» DIRECTION
In the material, starting at the line that contains "Open the red toolbox icon in taskbar" and ending at the line that contains "The height and width of the screenshot is (327, 525).", switch "red" to "blue". Give back only those lines, with nothing else changed.

» ROWS
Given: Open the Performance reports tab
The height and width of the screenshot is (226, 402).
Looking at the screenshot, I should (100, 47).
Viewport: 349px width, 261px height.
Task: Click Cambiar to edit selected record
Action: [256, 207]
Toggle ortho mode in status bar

==

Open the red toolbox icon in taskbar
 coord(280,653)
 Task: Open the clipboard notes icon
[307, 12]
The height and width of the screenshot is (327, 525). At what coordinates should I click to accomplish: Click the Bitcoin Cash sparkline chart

» TASK SOLUTION
Open the blue toolbox icon in taskbar
 coord(280,653)
 Task: Open the clipboard notes icon
[307, 12]
The height and width of the screenshot is (327, 525). At what coordinates should I click to accomplish: Click the Bitcoin Cash sparkline chart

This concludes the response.